06.17.2019 | Shahnaz Nasr

Since the fall of the Taliban in 2001, Afghanistan has experienced economic growth and increased access to public services. However, socio-economic outcomes have not improved. Nearly half of the population falls within or below the poverty line. According to the World Bank, the poverty rate stagnated at 36 percent and inequality increased from 2008 to 2012. While some progress has been made to improve human capital, Afghanistan remains among the poorest countries in the world.

The combination of declining foreign aid, weak private sector growth, and low human capital makes the unemployment rate high. And the female labor force participation rate remains very low. These realities compounded further by issues such as insecurity, illiteracy, and cultural customs create barriers to women’s economic participation in their local markets.

Women’s exclusion is holding Afghanistan back economically. Research has shown that women spend more of their income on food and human capital investments for their children than men. In turn, this supports long-term economic growth and reduces poverty levels. A focus on women’s economic empowerment is not only good for women; it is important for Afghanistan’s future.

There are ways to challenge these barriers. Consultations in local areas with religious and local leaders, and elders will help educate communities about the benefits of involving women in the workforce, and how it strengthens families and society as a whole. Their participation would enhance everyone’s quality of life through income generating activities.

As a National Coordinator for the Economic Inclusion Department at the Aga Khan Foundation—Afghanistan, I am able to give back to my community by ensuring women are given entrepreneurship training through my organization’s market development program.

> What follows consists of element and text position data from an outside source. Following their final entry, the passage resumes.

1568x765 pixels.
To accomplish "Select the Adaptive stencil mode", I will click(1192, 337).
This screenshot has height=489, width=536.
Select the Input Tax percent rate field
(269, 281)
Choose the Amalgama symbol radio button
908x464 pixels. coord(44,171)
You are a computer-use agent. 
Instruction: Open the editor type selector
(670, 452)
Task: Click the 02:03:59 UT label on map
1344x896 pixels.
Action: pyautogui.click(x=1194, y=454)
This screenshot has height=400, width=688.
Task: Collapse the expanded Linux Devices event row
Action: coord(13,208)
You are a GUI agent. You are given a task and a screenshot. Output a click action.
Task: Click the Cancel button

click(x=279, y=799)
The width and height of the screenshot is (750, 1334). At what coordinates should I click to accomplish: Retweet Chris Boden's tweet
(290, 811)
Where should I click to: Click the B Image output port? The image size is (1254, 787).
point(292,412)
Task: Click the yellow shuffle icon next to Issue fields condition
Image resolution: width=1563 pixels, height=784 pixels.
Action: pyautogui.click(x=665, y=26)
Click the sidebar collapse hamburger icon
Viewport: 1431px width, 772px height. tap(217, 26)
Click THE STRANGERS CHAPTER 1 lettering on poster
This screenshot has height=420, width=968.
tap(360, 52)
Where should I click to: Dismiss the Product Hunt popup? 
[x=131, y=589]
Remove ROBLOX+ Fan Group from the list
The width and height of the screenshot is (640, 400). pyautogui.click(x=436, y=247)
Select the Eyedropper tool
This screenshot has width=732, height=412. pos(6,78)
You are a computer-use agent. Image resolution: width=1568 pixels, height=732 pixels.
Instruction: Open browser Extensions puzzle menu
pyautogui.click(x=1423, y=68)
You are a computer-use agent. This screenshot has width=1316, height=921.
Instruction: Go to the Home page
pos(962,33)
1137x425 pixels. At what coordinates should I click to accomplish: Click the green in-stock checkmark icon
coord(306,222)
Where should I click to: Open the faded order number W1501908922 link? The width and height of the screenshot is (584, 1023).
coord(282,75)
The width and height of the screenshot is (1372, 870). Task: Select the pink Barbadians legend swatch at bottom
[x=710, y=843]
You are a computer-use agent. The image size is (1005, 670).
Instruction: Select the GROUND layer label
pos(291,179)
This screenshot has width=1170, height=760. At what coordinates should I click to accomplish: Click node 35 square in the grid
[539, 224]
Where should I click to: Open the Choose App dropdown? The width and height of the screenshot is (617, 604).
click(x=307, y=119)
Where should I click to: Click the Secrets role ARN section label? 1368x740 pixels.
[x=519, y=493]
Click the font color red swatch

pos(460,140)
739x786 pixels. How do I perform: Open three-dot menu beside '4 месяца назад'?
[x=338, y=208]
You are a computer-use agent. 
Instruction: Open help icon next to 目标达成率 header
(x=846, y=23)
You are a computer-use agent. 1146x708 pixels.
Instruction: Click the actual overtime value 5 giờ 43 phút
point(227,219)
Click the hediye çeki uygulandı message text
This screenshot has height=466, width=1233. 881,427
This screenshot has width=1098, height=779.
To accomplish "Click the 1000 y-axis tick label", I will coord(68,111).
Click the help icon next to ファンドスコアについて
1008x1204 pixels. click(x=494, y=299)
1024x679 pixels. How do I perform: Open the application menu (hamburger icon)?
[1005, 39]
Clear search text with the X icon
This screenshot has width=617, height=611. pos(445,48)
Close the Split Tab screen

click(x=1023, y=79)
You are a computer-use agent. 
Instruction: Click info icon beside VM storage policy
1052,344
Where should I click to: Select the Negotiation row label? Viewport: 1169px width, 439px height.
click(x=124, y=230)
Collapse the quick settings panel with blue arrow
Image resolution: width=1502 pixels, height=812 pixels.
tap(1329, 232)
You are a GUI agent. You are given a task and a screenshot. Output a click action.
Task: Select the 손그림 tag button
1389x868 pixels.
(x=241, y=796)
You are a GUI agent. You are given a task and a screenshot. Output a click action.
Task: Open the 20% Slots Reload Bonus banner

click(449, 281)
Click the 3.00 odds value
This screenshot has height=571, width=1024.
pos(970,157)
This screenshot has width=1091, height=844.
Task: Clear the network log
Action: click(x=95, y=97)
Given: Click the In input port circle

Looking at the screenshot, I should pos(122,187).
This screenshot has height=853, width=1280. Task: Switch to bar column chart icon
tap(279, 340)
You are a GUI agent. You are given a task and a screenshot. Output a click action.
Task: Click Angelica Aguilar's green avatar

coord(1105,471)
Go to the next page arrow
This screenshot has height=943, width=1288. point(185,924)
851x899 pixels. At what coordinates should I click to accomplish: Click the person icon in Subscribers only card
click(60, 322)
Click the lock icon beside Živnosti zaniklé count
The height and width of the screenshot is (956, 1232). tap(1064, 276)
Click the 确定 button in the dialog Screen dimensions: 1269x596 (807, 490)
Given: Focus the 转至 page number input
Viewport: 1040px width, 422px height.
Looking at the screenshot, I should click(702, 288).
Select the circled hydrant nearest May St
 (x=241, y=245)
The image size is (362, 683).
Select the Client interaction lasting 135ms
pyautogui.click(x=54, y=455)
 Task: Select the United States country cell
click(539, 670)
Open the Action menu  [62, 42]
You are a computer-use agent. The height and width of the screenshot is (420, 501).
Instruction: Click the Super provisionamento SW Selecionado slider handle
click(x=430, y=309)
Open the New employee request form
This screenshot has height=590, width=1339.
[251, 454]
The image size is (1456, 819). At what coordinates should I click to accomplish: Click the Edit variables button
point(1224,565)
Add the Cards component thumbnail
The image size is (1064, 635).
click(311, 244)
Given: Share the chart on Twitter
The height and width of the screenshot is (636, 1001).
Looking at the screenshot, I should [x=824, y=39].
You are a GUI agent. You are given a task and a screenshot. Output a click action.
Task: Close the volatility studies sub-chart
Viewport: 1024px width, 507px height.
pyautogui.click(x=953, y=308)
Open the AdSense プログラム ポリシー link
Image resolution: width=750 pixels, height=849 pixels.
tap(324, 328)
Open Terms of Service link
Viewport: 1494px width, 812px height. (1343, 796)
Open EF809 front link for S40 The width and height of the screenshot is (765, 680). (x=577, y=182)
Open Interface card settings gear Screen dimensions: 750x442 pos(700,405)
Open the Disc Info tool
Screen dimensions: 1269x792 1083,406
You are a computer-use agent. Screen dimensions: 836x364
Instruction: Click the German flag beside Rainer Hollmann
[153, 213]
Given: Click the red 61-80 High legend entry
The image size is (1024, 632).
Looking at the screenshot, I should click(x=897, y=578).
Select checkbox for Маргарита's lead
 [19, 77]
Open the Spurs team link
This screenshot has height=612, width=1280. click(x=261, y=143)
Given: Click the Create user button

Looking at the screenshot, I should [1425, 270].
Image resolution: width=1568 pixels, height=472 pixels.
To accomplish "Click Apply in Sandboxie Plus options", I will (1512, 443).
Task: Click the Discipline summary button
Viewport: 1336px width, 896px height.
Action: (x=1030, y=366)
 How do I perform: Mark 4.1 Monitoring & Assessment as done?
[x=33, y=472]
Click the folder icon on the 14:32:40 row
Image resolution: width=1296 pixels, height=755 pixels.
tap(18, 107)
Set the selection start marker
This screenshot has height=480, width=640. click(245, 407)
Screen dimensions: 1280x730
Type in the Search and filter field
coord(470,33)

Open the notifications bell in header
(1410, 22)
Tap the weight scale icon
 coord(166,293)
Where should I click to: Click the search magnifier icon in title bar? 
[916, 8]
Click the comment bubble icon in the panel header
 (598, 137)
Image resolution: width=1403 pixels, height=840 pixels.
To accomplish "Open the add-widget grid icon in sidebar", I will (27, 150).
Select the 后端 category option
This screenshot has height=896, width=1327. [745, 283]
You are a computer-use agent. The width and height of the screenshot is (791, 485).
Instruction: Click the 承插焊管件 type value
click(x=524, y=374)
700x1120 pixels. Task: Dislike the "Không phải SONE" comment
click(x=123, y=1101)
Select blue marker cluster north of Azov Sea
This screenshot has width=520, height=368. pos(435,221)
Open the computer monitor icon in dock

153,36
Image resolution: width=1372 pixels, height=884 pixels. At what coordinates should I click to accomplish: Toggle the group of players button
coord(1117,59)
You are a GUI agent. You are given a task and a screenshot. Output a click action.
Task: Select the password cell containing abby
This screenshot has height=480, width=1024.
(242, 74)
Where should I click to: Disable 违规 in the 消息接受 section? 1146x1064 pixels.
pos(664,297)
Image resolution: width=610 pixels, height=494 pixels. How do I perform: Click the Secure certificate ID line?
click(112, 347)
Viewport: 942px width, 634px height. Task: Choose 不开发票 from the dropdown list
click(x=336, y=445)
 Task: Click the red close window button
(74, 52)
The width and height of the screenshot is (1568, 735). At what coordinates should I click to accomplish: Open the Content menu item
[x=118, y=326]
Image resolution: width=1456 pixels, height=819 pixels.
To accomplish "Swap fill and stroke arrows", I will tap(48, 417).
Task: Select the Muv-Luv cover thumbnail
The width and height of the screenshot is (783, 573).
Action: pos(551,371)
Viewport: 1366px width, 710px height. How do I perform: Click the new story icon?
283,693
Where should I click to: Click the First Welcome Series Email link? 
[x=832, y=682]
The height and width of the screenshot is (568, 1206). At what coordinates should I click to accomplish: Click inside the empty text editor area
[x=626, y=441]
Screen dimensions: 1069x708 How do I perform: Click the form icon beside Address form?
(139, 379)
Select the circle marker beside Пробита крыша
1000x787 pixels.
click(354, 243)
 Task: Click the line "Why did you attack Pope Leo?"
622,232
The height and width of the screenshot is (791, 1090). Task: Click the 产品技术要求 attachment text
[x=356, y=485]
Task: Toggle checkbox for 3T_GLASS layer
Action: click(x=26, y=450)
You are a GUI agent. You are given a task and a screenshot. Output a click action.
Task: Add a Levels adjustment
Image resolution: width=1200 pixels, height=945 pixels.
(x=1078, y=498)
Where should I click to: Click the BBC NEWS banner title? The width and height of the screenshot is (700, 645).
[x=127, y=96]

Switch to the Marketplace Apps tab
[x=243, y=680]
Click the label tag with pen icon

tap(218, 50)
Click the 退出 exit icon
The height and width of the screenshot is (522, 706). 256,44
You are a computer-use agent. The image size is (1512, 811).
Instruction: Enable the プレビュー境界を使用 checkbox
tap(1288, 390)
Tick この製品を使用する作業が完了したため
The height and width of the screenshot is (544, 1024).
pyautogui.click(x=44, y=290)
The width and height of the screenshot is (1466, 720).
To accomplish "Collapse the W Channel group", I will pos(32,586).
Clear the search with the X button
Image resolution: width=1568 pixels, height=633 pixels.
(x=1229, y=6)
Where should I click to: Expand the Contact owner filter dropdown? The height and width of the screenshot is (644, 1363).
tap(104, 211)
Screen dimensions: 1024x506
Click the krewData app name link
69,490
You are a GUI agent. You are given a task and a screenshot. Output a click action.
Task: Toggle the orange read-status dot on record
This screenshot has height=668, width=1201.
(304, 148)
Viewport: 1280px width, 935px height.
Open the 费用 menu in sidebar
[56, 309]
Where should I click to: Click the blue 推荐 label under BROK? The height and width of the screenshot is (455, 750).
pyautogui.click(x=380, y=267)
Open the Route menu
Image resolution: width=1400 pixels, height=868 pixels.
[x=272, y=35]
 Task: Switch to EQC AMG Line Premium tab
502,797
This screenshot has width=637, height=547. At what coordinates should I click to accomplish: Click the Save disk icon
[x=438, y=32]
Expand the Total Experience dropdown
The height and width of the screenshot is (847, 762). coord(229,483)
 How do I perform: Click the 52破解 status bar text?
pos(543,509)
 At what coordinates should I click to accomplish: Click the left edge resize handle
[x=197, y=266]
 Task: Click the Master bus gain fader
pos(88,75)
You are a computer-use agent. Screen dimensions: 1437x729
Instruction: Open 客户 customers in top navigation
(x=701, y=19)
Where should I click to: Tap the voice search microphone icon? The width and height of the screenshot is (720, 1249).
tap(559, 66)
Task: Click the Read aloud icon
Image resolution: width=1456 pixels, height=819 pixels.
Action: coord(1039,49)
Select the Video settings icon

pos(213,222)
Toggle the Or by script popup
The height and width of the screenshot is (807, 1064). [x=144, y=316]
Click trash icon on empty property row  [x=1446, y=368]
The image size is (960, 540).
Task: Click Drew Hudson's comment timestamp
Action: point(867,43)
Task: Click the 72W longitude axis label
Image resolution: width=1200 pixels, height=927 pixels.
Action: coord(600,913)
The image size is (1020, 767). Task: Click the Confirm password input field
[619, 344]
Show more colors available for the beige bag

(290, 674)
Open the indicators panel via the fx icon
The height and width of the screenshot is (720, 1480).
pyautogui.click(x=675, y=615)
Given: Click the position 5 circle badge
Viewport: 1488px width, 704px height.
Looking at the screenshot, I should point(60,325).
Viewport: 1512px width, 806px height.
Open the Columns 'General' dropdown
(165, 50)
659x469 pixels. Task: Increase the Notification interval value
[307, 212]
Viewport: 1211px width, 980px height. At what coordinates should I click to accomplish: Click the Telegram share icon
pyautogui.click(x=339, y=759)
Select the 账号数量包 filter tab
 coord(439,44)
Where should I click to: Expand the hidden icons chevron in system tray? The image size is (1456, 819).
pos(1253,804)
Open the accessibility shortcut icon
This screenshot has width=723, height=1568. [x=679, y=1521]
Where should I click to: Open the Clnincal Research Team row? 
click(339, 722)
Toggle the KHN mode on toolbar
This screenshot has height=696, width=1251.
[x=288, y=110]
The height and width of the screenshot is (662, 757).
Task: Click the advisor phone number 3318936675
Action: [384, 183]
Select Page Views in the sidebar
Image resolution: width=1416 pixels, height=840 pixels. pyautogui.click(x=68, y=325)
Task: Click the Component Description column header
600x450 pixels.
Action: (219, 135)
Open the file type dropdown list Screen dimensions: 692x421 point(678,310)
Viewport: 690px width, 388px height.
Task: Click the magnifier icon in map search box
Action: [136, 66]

Leadership training and support is critical for the success of Afghan women entrepreneurs, and this has motivated me to learn more about how to promote that success. The George W. Bush Institute’s WE Lead program taught me the skills needed to foster economic empowerment for women in my country.

Bush Institute WE Lead Scholars during the training portion of their program at CIPE.

Before joining the program, I did not realize I was a leader and could be part of the much-needed change. After the six-month program, which included discussions with experts at the Center for International Private Enterprise (CIPE), I opened my own saving group, aimed at promoting affordable saving and credit services in a village or community.

While some women have the support of their family or community to begin their own business, a lack of monetary resources can be a hindrance for many. This group and others like it, provide women the means to borrow the capital needed to get their business up and running.

On a more local level, I am also establishing a women’s only market in the city center of Faizabad, Afghanistan. Female entrepreneurship represents a vast untapped source of innovation, job creation, and economic growth. In the province of Badakhshan, many societal traditions hold women back from being a visible part of society. For example, many women are skilled craftsmen or honey bee keepers, but are not able to sell their products in the markets. They must rely on their male spouses or relatives, making it difficult to hold complete ownership of their economic activities. A women’s only market will create a comfortable and thriving space for female entrepreneurs by removing many of the societal barriers that currently exist.

I am one of many who are finding opportunities to lift women up in Afghanistan. But for the country to truly reach its economic potential, we need the continued support of the global community.  That support includes policies and programs that advance women’s economic empowerment and well-being, which are essential for achieving the vision of a peaceful and prosperous Afghanistan.


Shahnaz Nasr is a George W. Bush Institute WE Lead Scholar.